After a strong pattern of growth over the past several years, things are not looking so great for Prada. In fact, the Italian design house's profits fell 24% in the first fiscal quarter of 2014, in comparison to the same quarter last year. Net income dropped to $143.3 million, down from $188.8 million, and sales fell 0.6% to $1.05 billion, compared to the same period last year. The company's performance was hampered by declining wholesale income, currency-exchange effects, and of course, the decrease in demand following China's crackdown on corruption. Prada execs, most notably, Carlo Mazzi, President of the Prada group, claim the slip in sales and growth are the result of "a quarter of transition" and expect orders to pick up in line with 2013.
Interestingly, Prada, which appeared to have weathered the storm of logo-fatigue that hit Louis Vuitton and continues to hit Gucci, is suffering right along with its fellow luxury sector brands, namely, Louis Vuitton and Gucci, thanks to the overall slowdown in luxury spending and the growing competition in the form of affordable luxury brands (which are becoming increasingly successful in Europe).
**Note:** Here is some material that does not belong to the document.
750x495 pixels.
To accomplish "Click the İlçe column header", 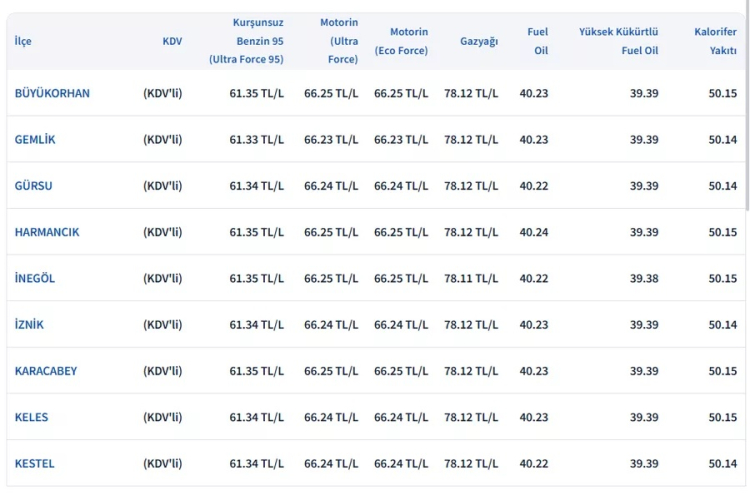I will coord(23,41).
Case in point: Prada's leather goods sales, in particular, are down; the house reported a 3% decrease in this division in the first quarter, compared with a 29% rise the previous year.
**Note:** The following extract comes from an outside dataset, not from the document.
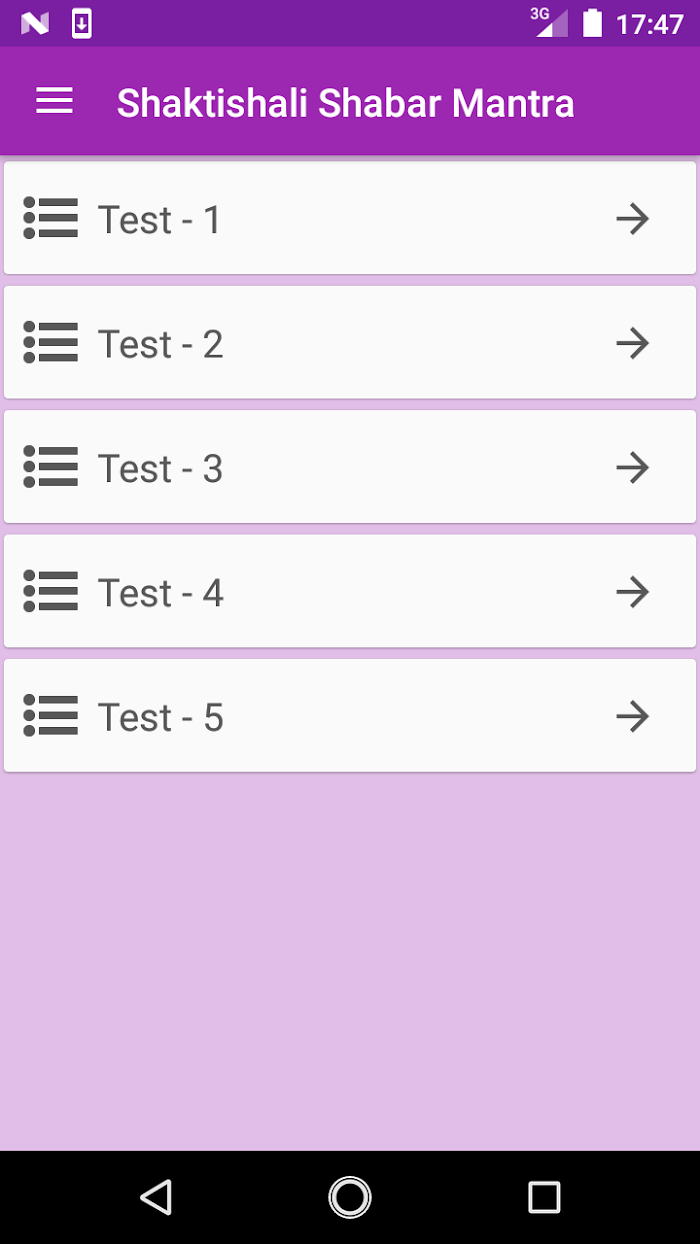Tap the list icon beside Test - 1
The image size is (700, 1244).
51,218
The house, which is under the creative direction of Miuccia Prada, is hoping to make up for its losses with men’s growing taste for finely-cut suits and leather bags. In April, execs at the 101-year-old brand said they aim to almost double menswear sales to $2.1 billion over three to five years, and open more dedicated men’s shops. Along with other store openings and an increase in production capacity, the company told analysts and investors it expected the expansion of its menswear business to help return it to double-digit sales growth by 2016.